Update 9/5/2019: Larger dataset and stricter lambada formulation
Appendix
WikiText Perplexity:
Perplexity is the exponentiation of the average cross entropy of a corpus. This makes it a natural evaluation metric for language models which represent a probability distribution over entire sentences or texts. We make note of the detailed methods we use to compute perplexity for the sake of reproducibility. $$ PPL= \exp\left(-\frac{1}{T_o}\sum_{t}^{T} \text{log}\;P(t\vert 0:t-1)\right)$$ The WikiText-103 test corpus already comes pre-tokenized with word-level tokens that prior work has used to compute perplexity. To evaluate model perplexity fairly and consistently, we normalize by the original number of word-level tokens, $T_o$, rather than the number of subword tokens, $T$, that were present in the tokenized data. Additionally, to alleviate distributional mismatch caused by WikiText processing artifacts, we first preprocess the WikiText-103 test dataset with invertible de-tokenizers to remove various artifacts related to punctuation and whitespace. The value of $T_o$ is calculated before this preprocessing. For WikiText-103's test set we arrive at $T_o=245566$ and $T=270329$. Lastly, to accommodate the transformer’s fixed window input size and inability to attend to all tokens [0, t-1], we utilize a sliding window approach with a size of 1024 tokens, and a stride of 32 tokens to compute perplexity.
Cloze Accuracy:
Cloze-style datasets like LAMBADA are designed to measure a model's ability to operate in and reason about long-term contexts. Handling long term contexts is crucial for state of the art language models to solve problems like long-form generation and document-based question answering. Cloze-style reading comprehension uses a context of word tokens $x=x_{1:t}$ with one token $x_j$ masked; the model's objective is to correctly predict the value $y$ of the missing $j^{\text{th}}$ token based on its understanding of the surrounding context.
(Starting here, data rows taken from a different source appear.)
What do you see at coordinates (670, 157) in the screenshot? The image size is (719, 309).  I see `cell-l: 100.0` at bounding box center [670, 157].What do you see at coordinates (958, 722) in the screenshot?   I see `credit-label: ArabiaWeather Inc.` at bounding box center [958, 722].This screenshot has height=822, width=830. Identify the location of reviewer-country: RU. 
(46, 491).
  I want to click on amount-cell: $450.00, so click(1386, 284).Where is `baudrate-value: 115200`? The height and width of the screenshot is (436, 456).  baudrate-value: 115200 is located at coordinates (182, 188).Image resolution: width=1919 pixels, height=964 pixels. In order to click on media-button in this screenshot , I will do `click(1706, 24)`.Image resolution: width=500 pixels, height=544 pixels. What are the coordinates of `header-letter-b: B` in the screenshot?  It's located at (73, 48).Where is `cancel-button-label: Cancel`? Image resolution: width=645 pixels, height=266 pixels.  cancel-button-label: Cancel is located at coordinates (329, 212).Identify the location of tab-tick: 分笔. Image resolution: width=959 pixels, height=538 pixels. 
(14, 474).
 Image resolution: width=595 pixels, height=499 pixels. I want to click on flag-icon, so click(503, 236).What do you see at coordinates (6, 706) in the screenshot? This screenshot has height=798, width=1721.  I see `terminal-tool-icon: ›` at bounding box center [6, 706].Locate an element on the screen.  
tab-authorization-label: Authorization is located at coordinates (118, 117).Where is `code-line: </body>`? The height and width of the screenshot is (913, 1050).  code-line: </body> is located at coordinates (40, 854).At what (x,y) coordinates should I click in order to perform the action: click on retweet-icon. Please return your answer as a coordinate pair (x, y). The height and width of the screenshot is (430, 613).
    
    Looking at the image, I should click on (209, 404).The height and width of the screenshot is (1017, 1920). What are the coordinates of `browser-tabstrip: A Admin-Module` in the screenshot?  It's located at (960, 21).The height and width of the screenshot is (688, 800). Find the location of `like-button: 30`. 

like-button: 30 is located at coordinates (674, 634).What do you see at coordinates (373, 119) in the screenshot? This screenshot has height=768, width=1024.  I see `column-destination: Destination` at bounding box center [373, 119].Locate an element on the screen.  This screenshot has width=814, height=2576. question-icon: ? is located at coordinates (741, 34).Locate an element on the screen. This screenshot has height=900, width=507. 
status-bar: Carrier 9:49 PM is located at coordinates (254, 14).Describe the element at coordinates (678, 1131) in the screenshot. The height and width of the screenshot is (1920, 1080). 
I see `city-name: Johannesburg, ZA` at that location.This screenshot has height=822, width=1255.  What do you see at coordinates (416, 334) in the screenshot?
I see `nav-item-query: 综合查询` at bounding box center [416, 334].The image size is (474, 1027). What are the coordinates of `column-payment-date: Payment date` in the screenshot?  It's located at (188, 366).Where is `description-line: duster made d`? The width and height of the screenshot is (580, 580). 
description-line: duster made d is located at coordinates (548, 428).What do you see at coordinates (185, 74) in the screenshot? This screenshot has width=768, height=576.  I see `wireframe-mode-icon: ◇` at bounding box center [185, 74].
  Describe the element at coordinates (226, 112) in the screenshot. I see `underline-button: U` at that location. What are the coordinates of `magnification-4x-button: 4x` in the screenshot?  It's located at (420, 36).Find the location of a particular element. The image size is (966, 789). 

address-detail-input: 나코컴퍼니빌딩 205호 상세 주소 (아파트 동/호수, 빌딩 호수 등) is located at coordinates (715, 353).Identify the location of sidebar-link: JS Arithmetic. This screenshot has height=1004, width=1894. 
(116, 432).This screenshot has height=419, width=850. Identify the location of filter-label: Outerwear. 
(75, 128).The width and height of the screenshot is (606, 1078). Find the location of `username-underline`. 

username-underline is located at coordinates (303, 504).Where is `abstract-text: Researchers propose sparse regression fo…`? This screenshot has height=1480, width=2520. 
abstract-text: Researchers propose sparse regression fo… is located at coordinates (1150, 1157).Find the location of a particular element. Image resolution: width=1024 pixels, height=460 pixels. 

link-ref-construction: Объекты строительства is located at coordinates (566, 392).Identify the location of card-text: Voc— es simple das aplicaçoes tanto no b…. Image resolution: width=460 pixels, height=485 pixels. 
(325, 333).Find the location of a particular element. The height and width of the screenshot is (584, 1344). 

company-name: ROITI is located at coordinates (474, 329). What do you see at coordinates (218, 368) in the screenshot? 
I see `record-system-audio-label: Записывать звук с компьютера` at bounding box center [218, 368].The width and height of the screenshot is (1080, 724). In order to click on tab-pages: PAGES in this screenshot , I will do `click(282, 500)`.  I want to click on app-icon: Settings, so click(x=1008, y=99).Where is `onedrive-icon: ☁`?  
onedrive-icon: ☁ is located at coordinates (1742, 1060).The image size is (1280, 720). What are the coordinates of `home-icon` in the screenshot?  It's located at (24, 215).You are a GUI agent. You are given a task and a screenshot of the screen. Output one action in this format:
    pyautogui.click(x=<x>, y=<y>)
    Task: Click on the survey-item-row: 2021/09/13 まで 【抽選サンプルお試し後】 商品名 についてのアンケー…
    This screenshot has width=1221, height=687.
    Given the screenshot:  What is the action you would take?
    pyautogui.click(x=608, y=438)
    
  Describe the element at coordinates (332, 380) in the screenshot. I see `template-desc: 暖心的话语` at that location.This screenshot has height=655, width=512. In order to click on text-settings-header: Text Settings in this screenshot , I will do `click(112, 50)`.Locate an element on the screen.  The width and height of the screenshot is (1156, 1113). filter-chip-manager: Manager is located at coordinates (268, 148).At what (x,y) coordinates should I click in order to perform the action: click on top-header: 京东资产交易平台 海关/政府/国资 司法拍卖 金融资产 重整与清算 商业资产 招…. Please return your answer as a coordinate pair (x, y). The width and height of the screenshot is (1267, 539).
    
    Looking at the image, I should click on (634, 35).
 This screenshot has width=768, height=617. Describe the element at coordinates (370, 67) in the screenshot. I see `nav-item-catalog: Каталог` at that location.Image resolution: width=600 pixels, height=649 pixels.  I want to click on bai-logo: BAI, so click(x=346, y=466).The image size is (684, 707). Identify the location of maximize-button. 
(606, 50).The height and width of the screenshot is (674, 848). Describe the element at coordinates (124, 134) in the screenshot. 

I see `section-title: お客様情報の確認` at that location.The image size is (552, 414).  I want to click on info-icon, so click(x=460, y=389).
LAMBADA uses cloze-style reading comprehension to test generative left-to-right language models by constructing examples of 4-5 sentences where the last word in the context $x_t$ is masked. Our models utilize subword units, so for our version of LAMBADA evaluation we utilize the raw, unprocessed LAMBADA dataset, and require that our model predict the multiple $x_t$ subwords that make up the last word token. We use teacher forcing in our predictions, and consider an answer correct only when all output subword predictions are correct. This formulation is equivalent to the original task of word prediction.